Task objective:
Repeat precisely the line in which "You are a computer-use" occurs and all lines that follow it in the entries below. Pictures must be omitted.

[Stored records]
────────────────

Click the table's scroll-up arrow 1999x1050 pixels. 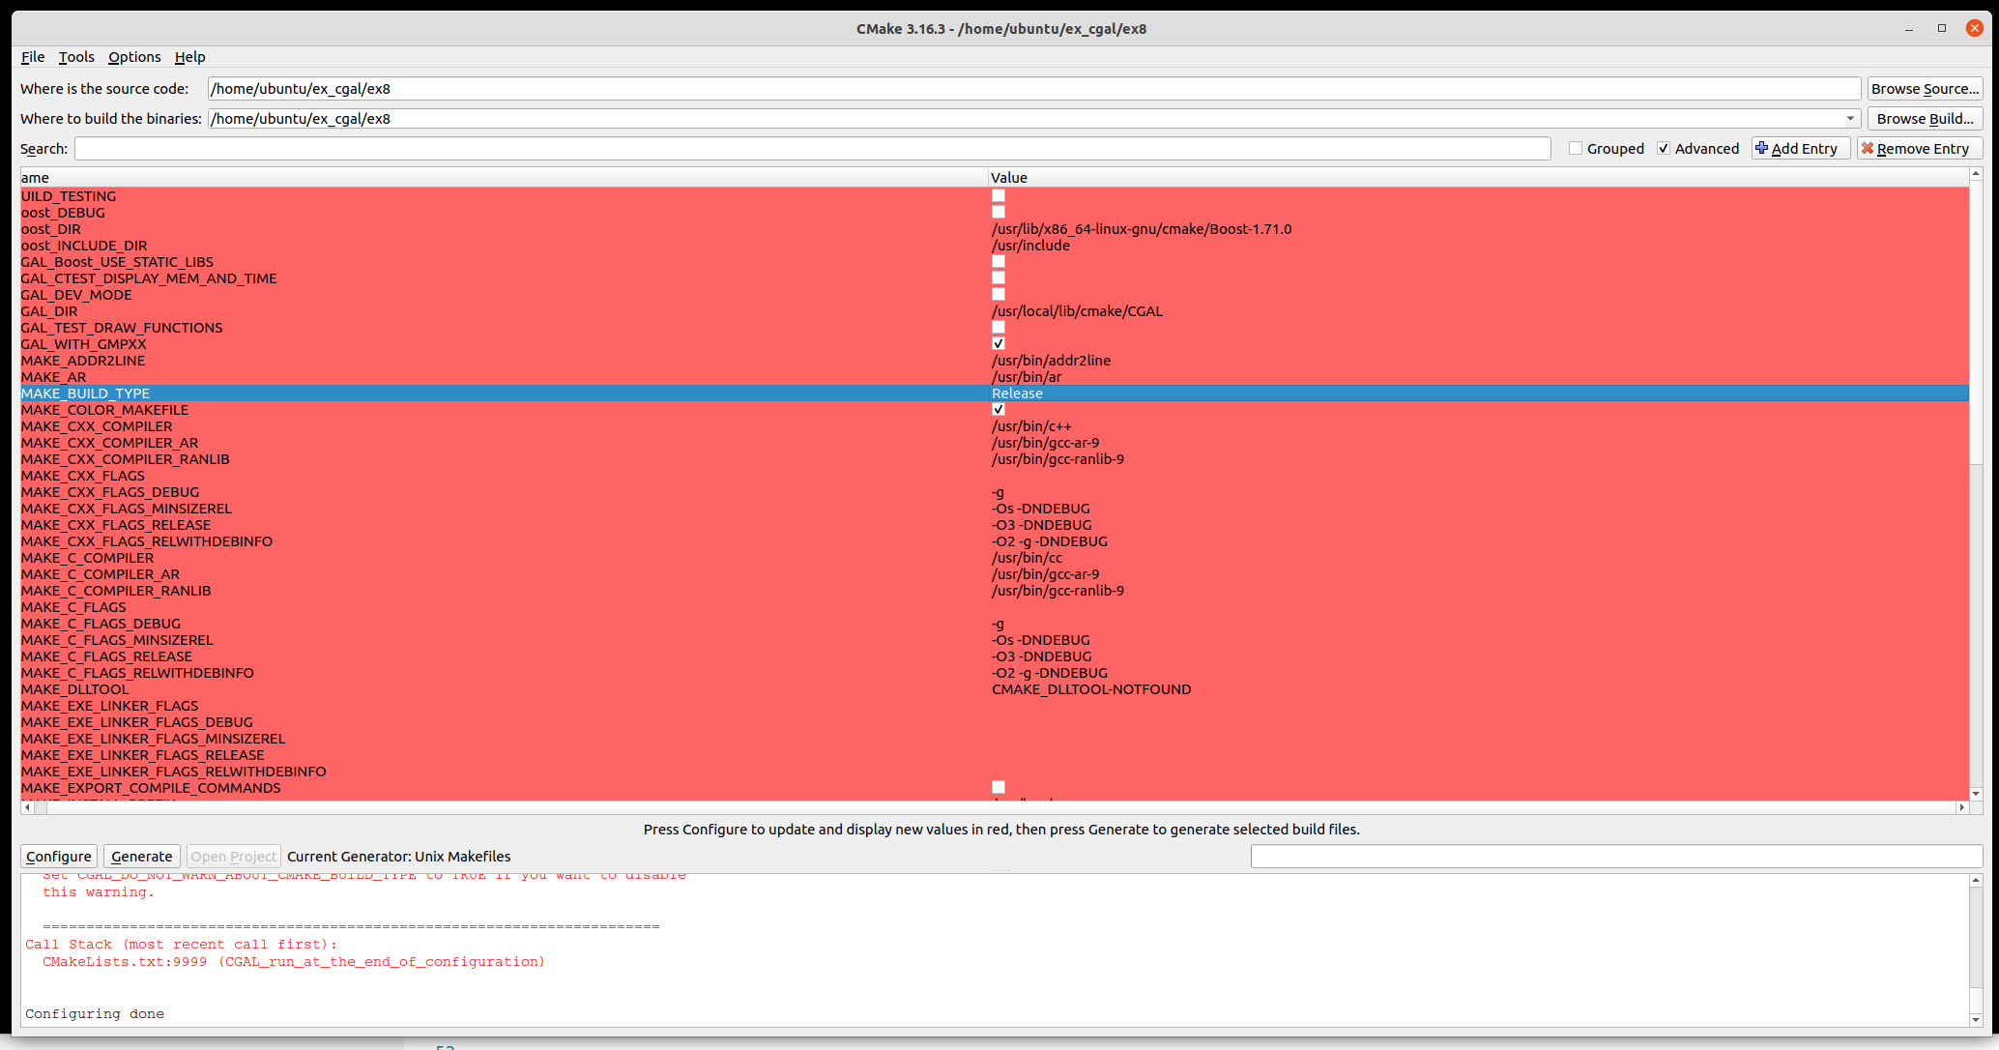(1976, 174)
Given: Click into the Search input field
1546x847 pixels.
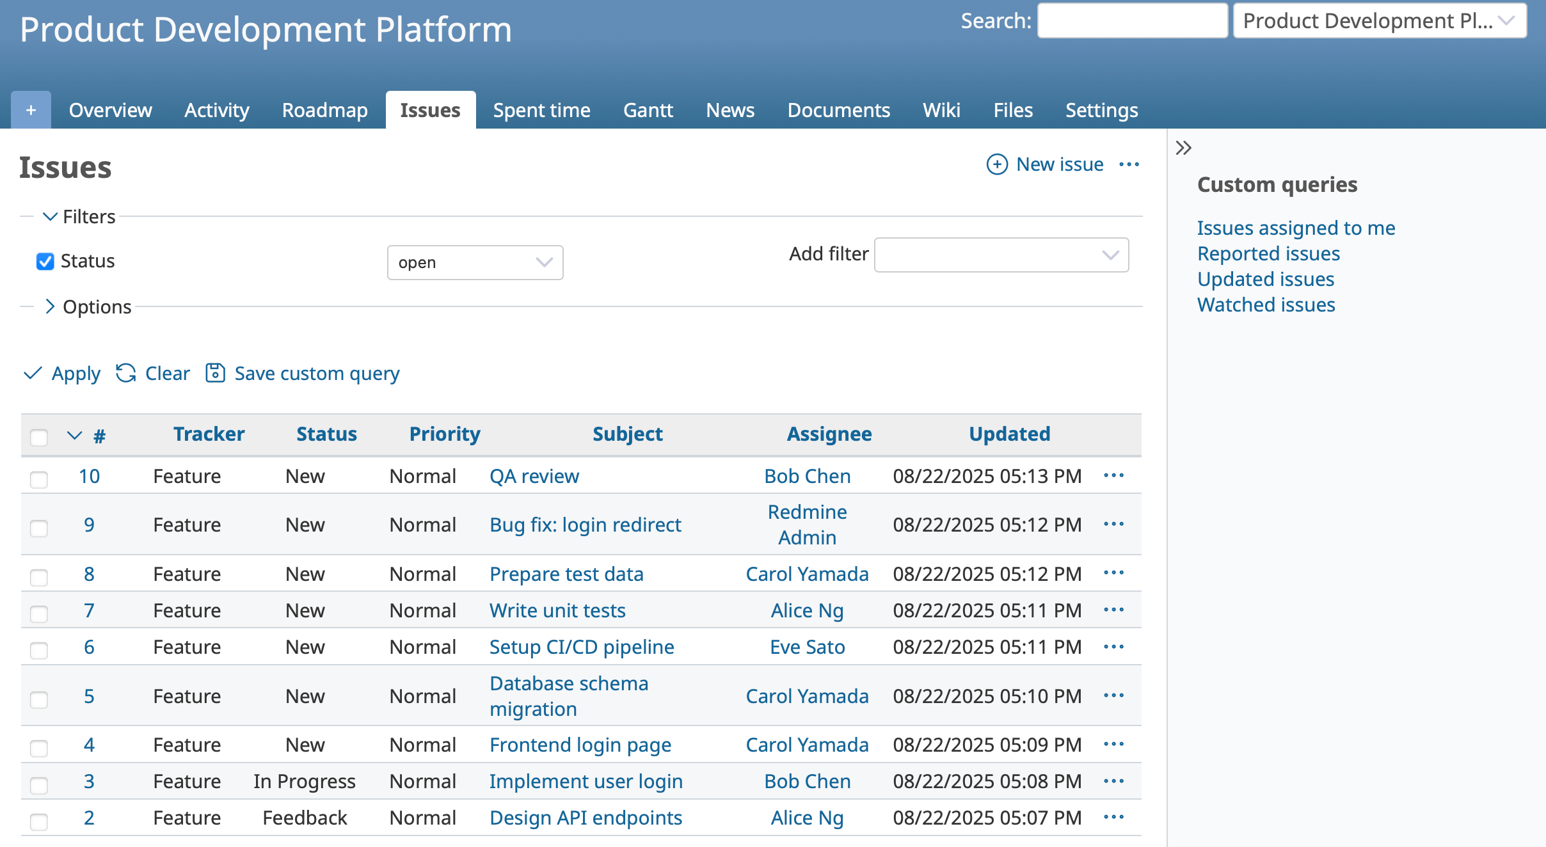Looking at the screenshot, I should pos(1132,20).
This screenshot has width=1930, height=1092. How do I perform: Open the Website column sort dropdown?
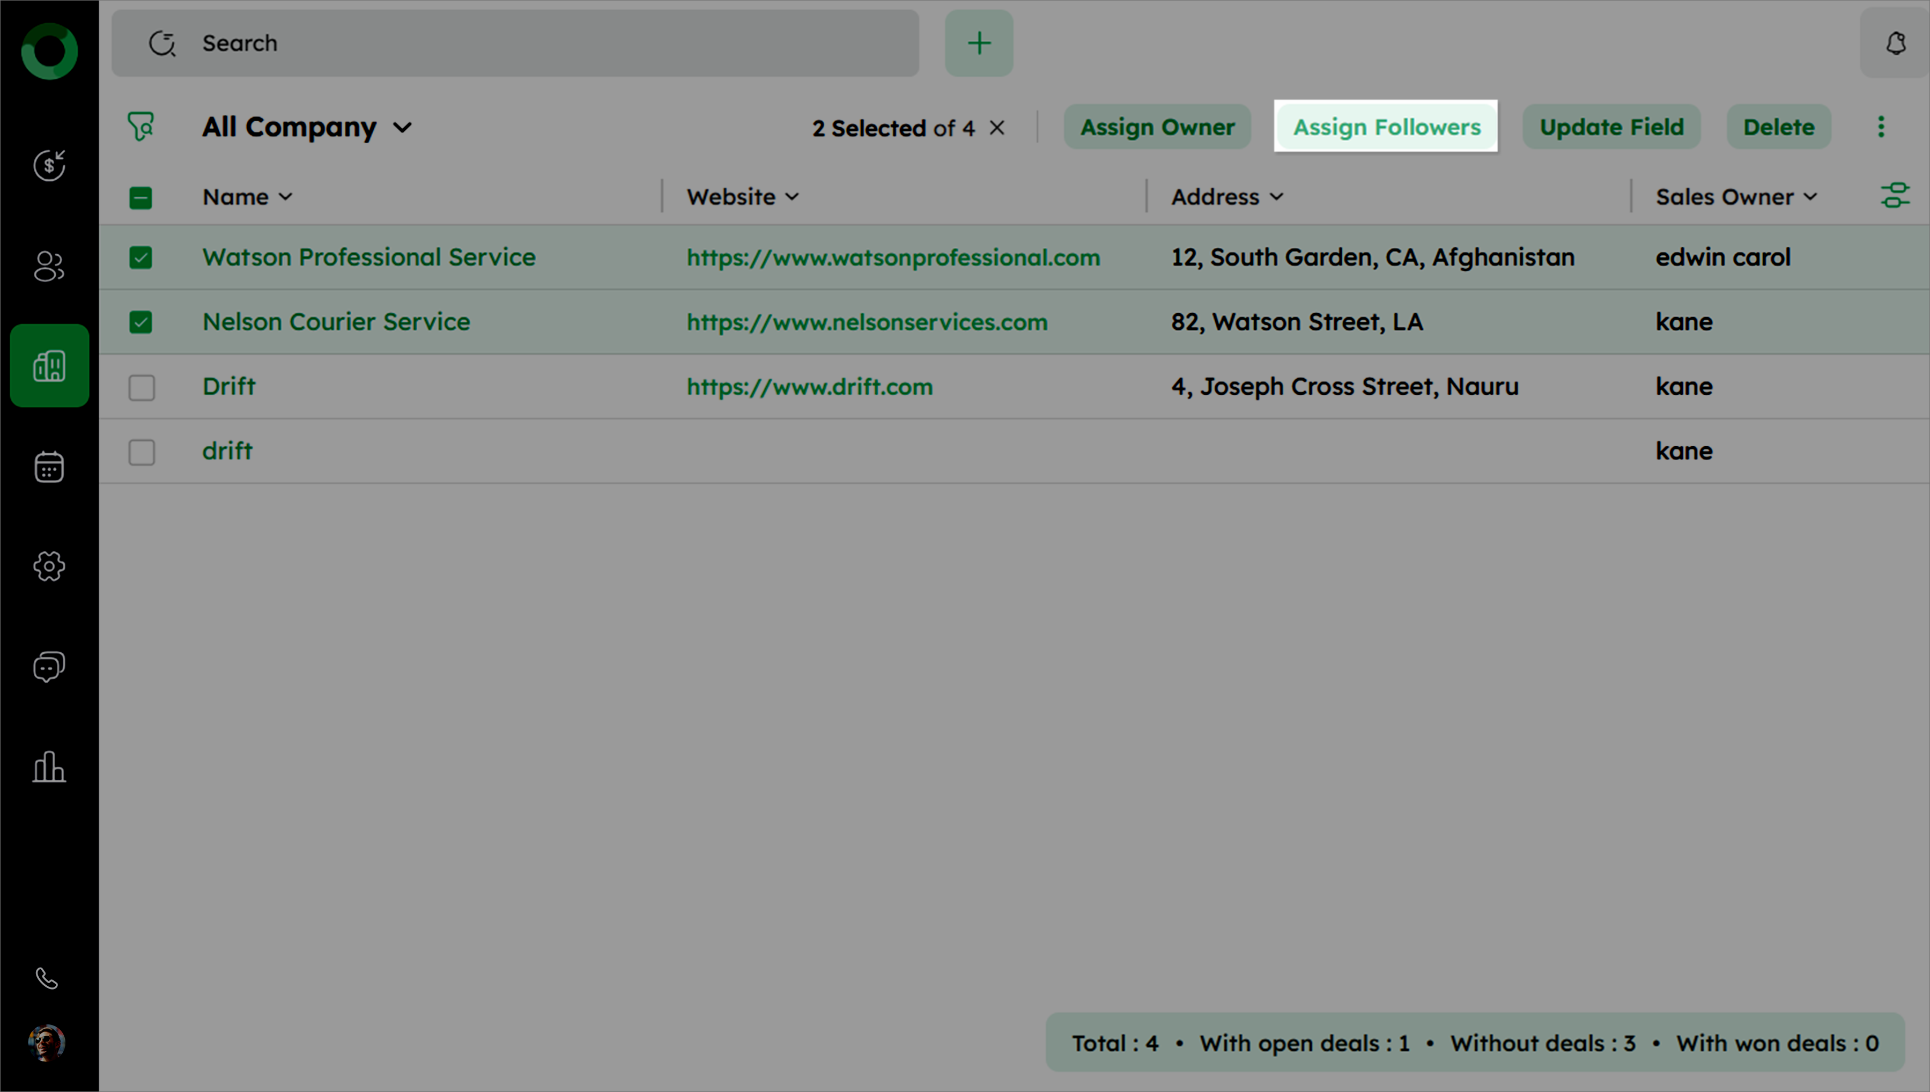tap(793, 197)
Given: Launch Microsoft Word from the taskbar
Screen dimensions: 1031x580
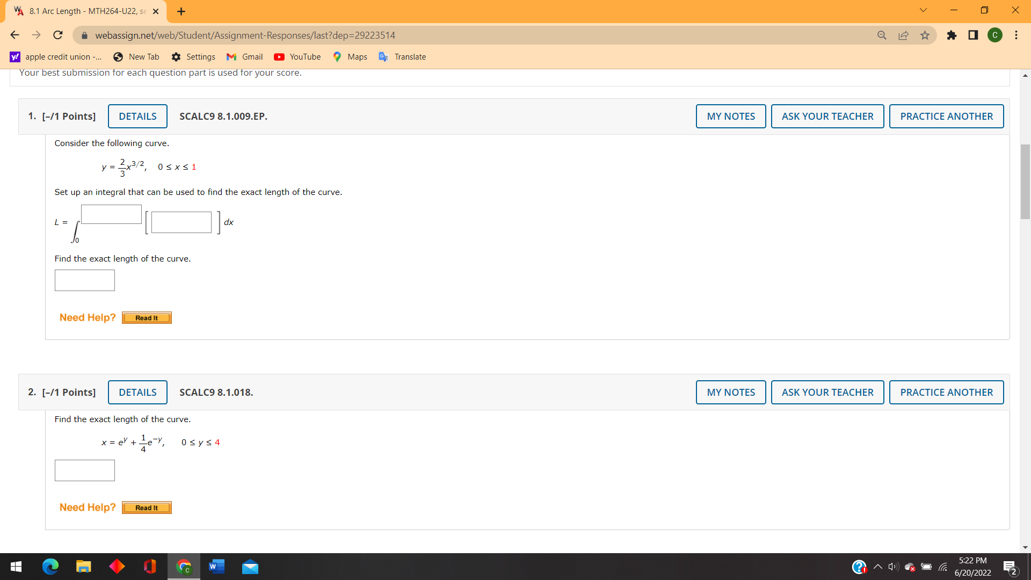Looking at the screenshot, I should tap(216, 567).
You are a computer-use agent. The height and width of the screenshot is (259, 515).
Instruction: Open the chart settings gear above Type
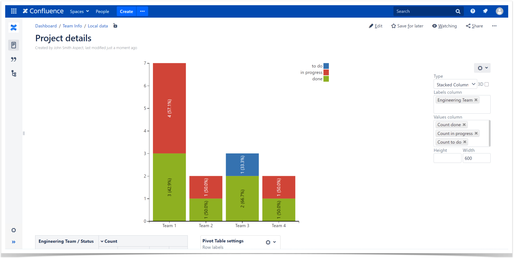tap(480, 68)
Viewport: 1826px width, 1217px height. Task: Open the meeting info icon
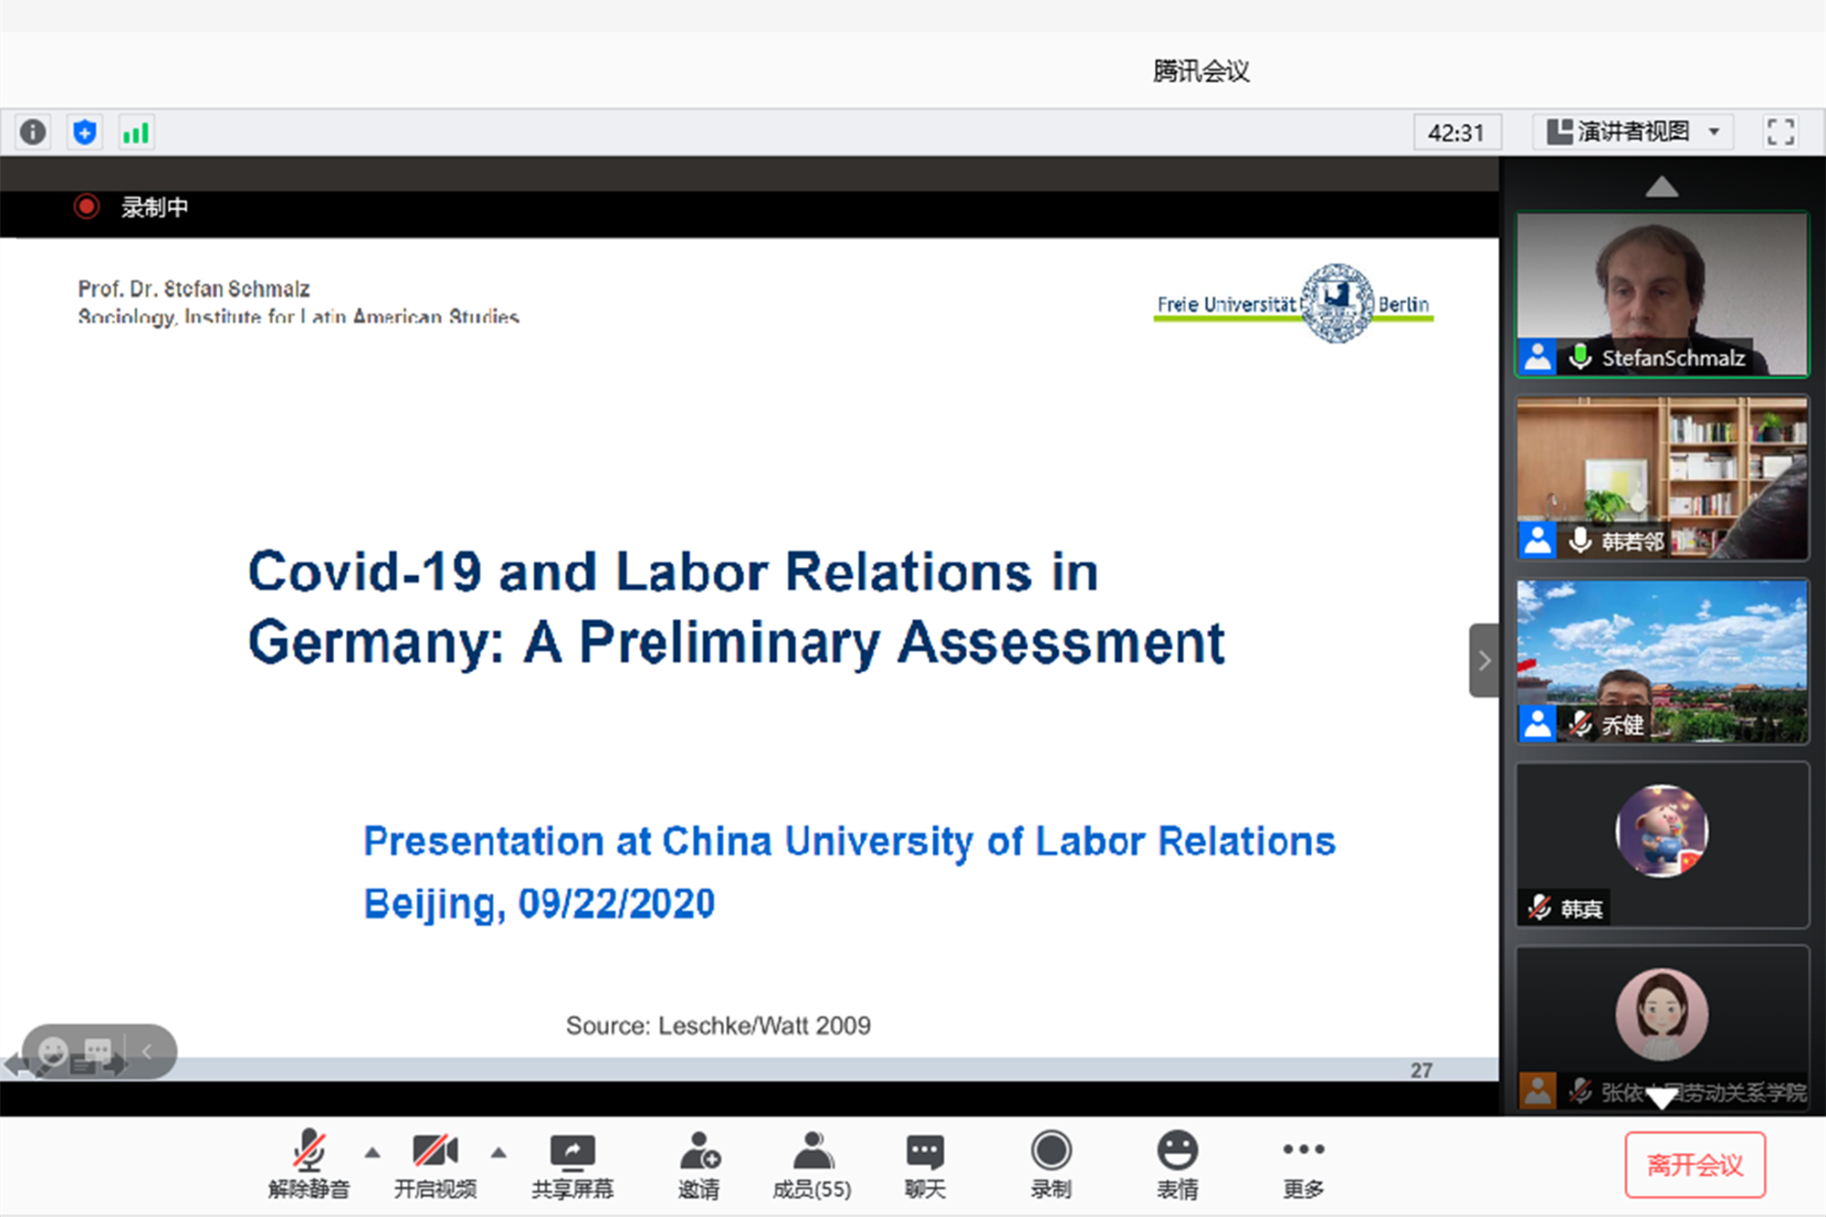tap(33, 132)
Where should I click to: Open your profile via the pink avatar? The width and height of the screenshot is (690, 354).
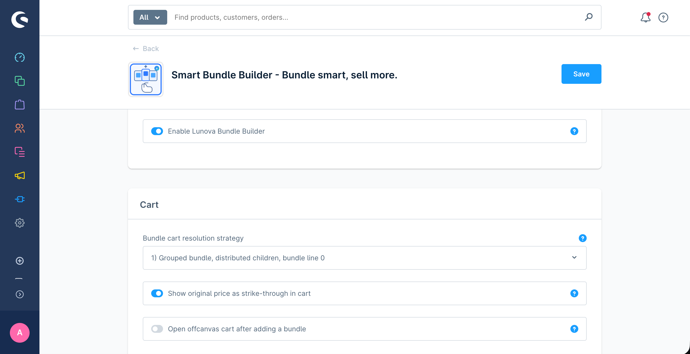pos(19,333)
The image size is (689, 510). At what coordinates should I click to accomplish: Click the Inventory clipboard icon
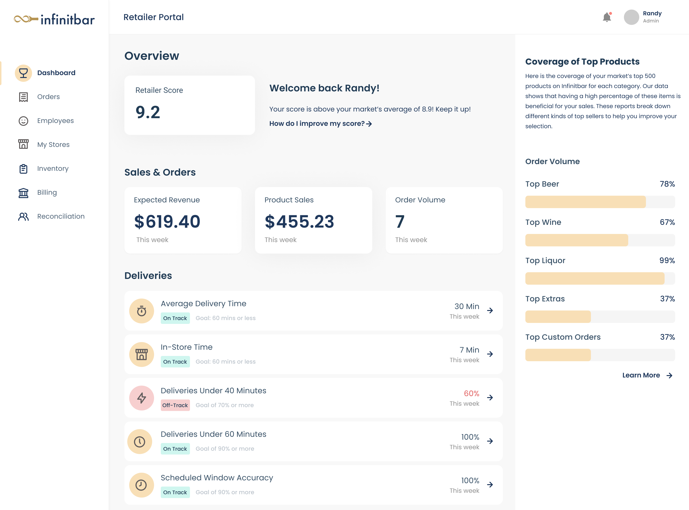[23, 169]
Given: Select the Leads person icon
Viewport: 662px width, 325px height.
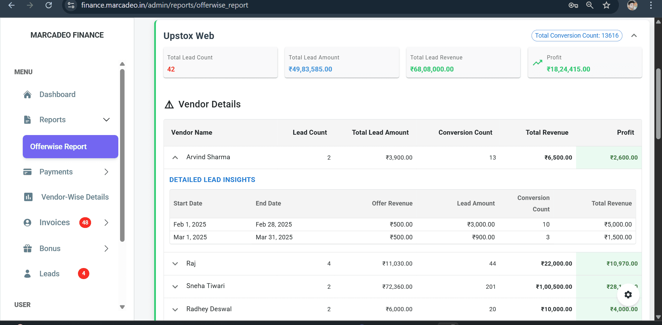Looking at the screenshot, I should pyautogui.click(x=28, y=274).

────────────────

Answer to this exercise:
You are a computer-use agent. The height and width of the screenshot is (259, 515).
Instruction: Open the chart settings gear above Type
tap(480, 68)
Viewport: 1826px width, 1217px height. Task: Open the meeting info icon
tap(33, 132)
Where should I click to: Open your profile via the pink avatar? The width and height of the screenshot is (690, 354).
pos(19,333)
The image size is (689, 510). At what coordinates should I click to accomplish: Click the Inventory clipboard icon
[23, 169]
Given: Select the Leads person icon
Viewport: 662px width, 325px height.
Looking at the screenshot, I should pyautogui.click(x=28, y=274).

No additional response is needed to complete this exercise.